▸ **Assignment**: Pictures must be kept out of the copy. Every entry is to be duplicated exactly.

▸ **Materials provided**:
■ ■ ■

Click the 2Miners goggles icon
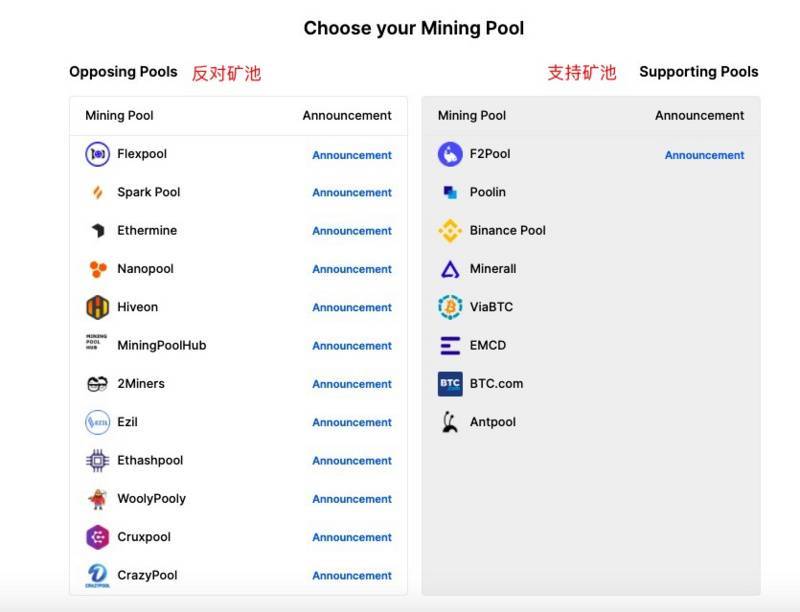The width and height of the screenshot is (800, 612). tap(96, 384)
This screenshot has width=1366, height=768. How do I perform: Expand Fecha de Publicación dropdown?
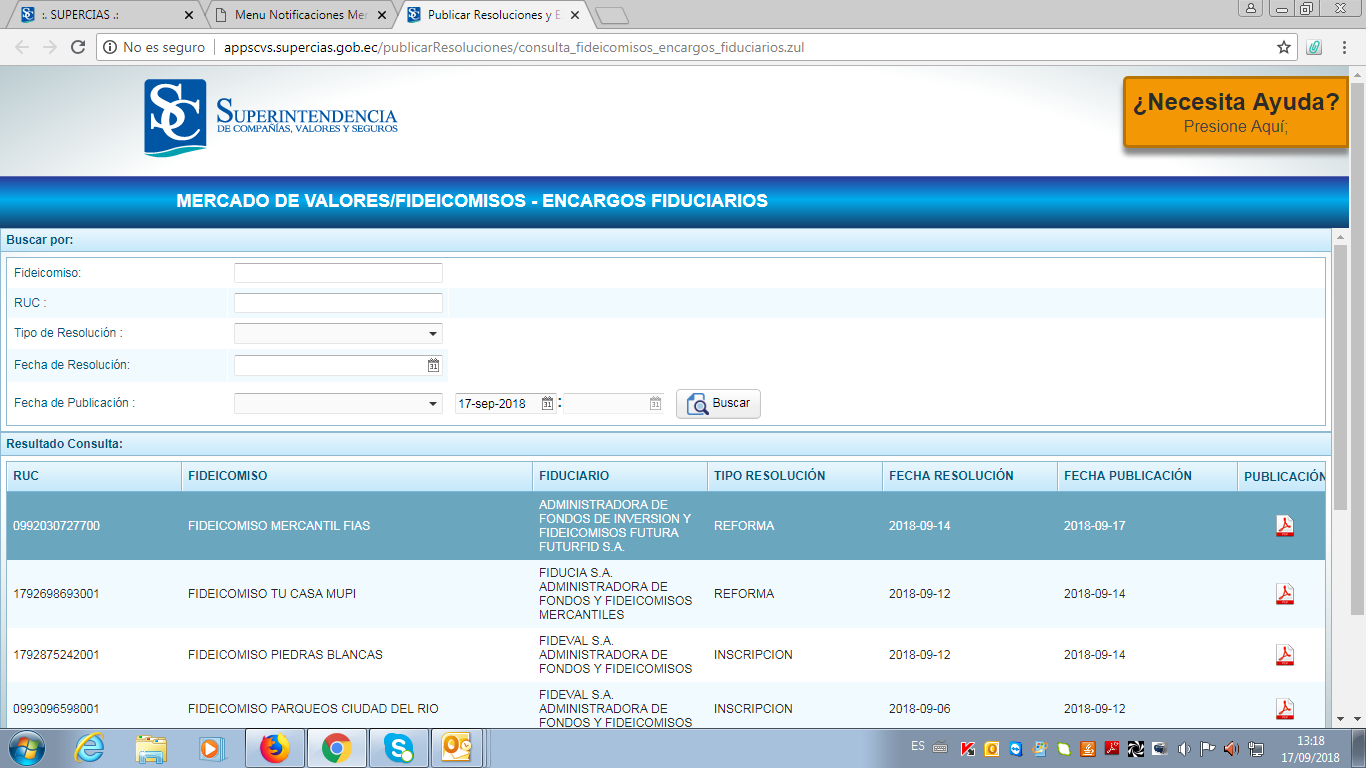[x=433, y=404]
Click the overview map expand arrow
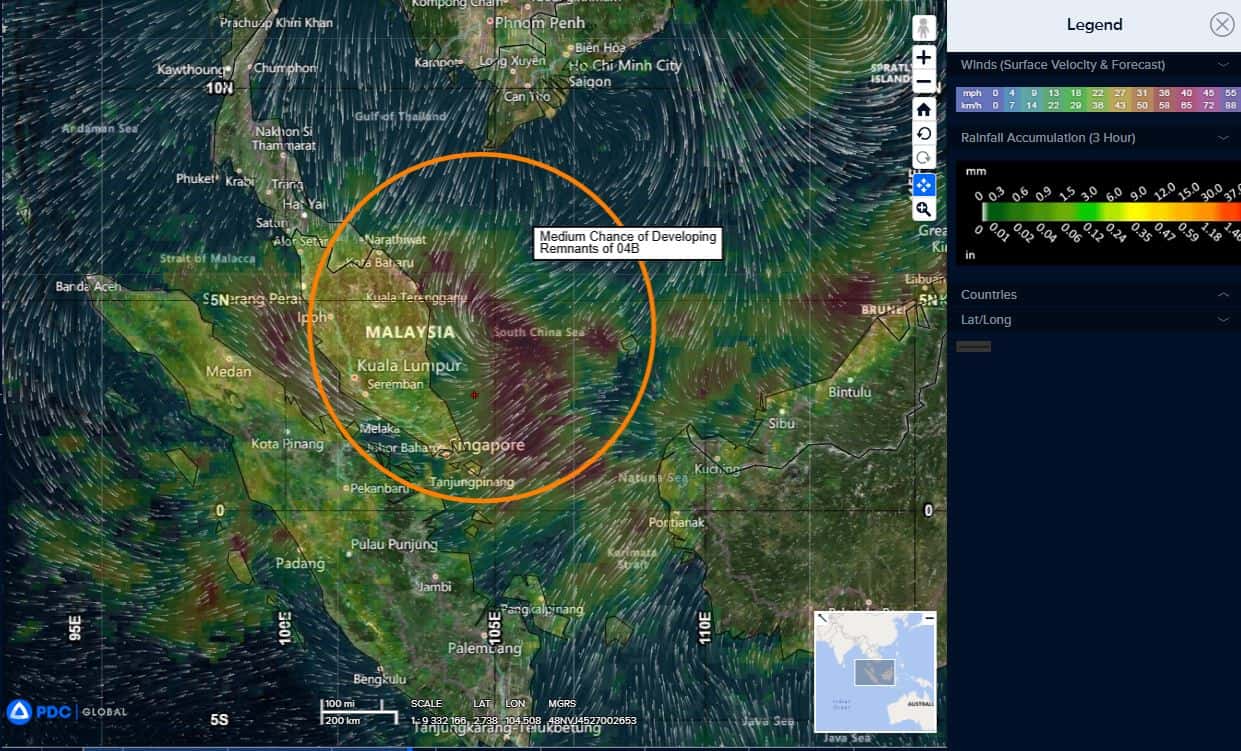The height and width of the screenshot is (751, 1241). (x=822, y=619)
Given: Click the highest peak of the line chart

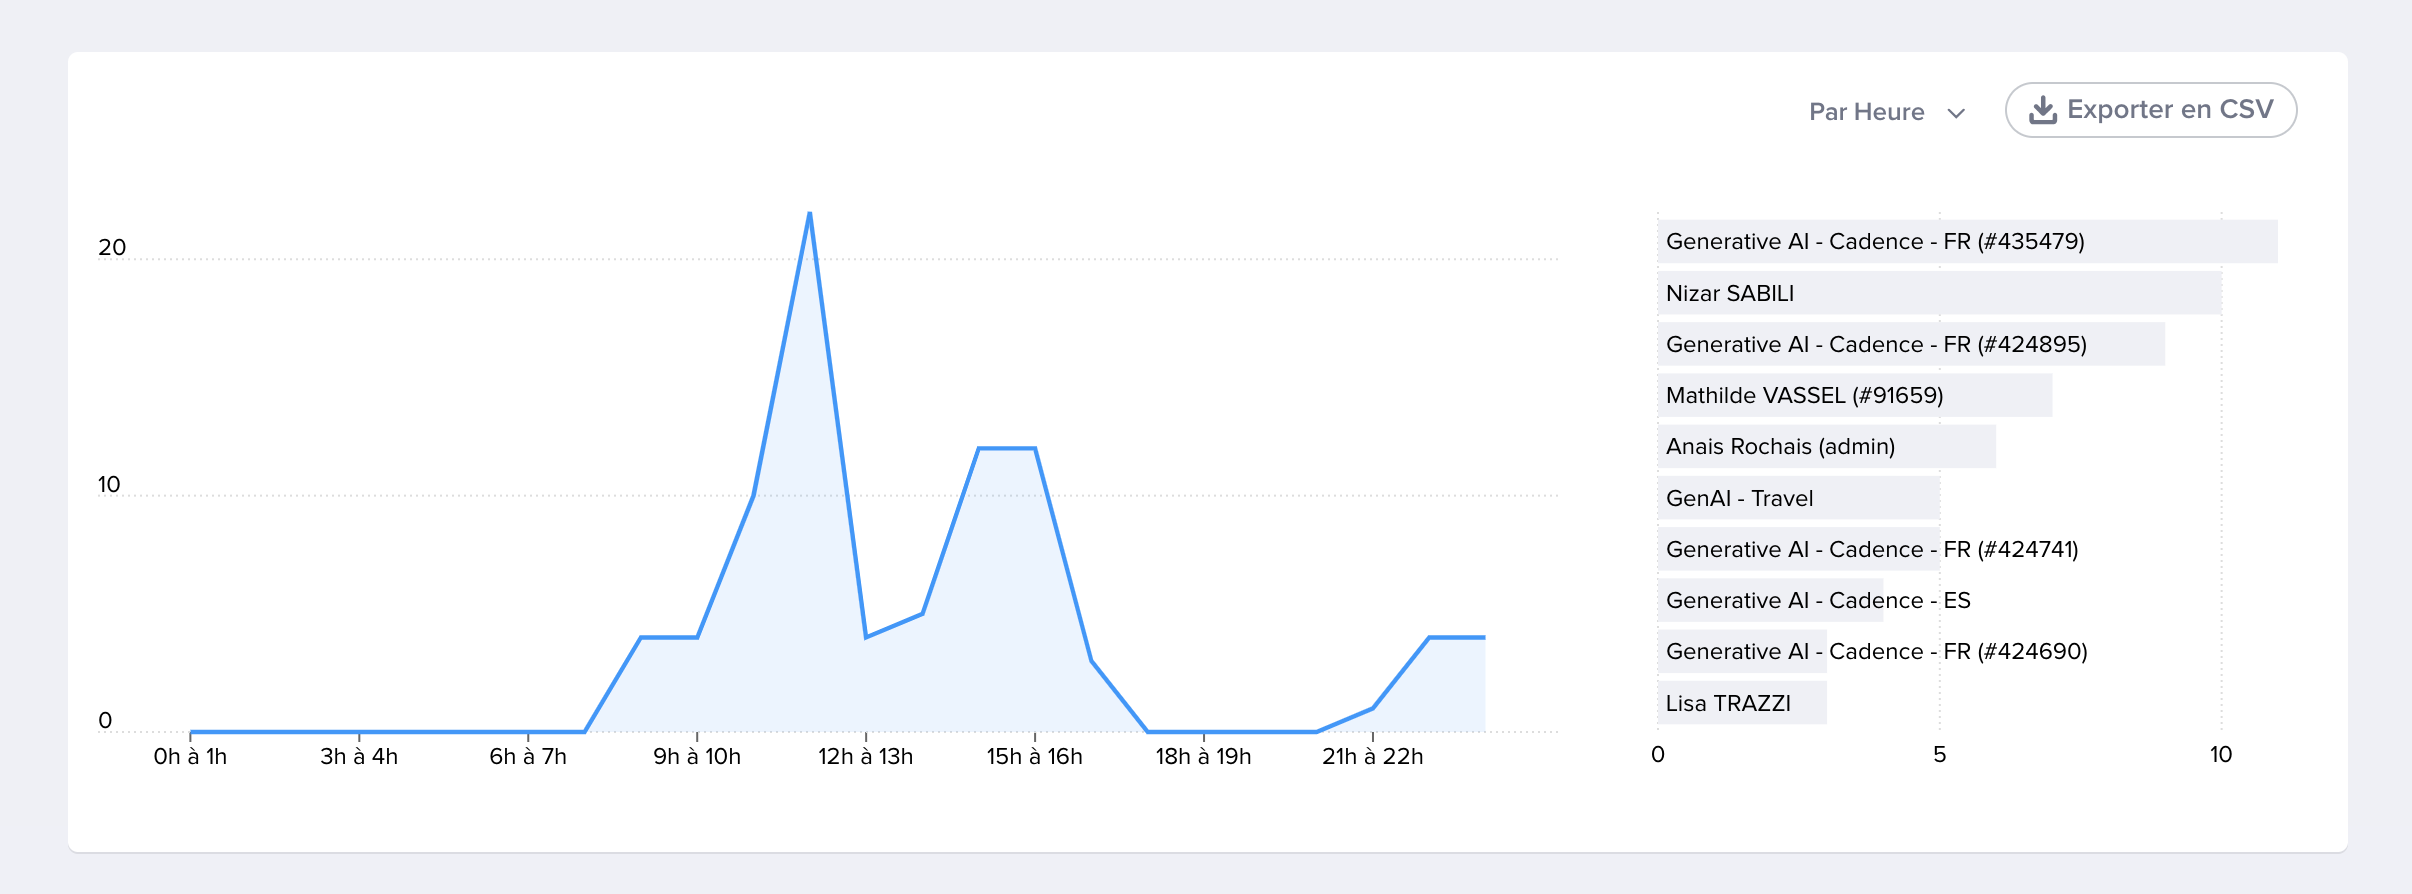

■ ■ ■

▸ **Solved problem**:
Click the 2Miners goggles icon
The width and height of the screenshot is (800, 612). tap(96, 384)
This screenshot has width=1366, height=768. How do I perform: Expand Fecha de Publicación dropdown?
[x=433, y=404]
Click the overview map expand arrow
The height and width of the screenshot is (751, 1241). (x=822, y=619)
Given: Click the highest peak of the line chart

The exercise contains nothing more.